**EXERCISE OBJECTIVE**
Reproduce the first line of the material below and each line after it, exactly, through the line containing "You are a GUI", and give nothing more.

**WORKING DATA**
━━━━━━━━━━━━━━━━

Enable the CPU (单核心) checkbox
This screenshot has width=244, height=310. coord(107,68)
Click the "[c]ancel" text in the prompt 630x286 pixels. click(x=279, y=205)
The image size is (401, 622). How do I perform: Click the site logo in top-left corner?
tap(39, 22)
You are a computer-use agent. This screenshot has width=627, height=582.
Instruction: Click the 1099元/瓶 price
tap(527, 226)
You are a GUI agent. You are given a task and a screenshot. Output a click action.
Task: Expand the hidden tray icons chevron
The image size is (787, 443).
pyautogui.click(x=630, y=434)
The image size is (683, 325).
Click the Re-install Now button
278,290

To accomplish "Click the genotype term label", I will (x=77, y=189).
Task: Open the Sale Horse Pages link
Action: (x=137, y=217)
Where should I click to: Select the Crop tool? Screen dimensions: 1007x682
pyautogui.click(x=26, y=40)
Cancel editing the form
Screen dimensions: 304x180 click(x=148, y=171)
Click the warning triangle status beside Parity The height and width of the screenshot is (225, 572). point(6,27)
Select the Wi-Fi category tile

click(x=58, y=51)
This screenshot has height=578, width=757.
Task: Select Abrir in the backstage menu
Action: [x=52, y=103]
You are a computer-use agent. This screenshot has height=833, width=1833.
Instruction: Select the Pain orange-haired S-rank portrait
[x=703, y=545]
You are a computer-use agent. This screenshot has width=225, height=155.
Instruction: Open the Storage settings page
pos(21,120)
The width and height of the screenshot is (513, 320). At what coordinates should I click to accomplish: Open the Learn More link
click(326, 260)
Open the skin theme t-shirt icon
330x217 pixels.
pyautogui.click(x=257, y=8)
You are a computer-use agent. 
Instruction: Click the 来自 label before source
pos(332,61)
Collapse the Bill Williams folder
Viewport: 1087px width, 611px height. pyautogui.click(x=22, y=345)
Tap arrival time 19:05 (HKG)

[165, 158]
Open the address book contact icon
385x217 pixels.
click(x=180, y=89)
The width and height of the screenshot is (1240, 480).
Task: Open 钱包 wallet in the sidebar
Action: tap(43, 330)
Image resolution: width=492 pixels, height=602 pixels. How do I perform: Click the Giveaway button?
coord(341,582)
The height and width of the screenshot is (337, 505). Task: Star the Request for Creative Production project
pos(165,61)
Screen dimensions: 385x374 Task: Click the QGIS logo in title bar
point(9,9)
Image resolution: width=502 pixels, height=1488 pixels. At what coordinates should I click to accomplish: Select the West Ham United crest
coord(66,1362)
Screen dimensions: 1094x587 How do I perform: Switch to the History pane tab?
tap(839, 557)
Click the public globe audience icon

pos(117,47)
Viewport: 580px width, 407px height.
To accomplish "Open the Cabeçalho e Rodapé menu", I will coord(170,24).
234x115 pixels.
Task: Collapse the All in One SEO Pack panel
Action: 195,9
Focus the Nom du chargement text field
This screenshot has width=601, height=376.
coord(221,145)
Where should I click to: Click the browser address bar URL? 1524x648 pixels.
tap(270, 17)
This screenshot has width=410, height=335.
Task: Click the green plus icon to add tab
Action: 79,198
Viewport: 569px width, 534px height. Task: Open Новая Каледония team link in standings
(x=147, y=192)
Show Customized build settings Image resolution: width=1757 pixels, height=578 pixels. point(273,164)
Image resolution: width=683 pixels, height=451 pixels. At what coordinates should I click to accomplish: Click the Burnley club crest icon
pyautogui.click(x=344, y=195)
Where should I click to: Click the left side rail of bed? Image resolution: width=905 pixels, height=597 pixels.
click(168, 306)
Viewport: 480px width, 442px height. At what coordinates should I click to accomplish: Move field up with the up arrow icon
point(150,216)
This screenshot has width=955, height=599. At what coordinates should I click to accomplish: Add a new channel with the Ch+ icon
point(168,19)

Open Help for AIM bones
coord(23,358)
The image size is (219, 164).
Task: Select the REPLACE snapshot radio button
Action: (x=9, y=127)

━━━━━━━━━━━━━━━━

**ANSWER BOX**
Enable the CPU (单核心) checkbox
This screenshot has width=244, height=310. coord(107,68)
Click the "[c]ancel" text in the prompt 630x286 pixels. click(x=279, y=205)
The image size is (401, 622). How do I perform: Click the site logo in top-left corner?
tap(39, 22)
You are a computer-use agent. This screenshot has width=627, height=582.
Instruction: Click the 1099元/瓶 price
tap(527, 226)
You are a GUI agent. You are given a task and a screenshot. Output a click action.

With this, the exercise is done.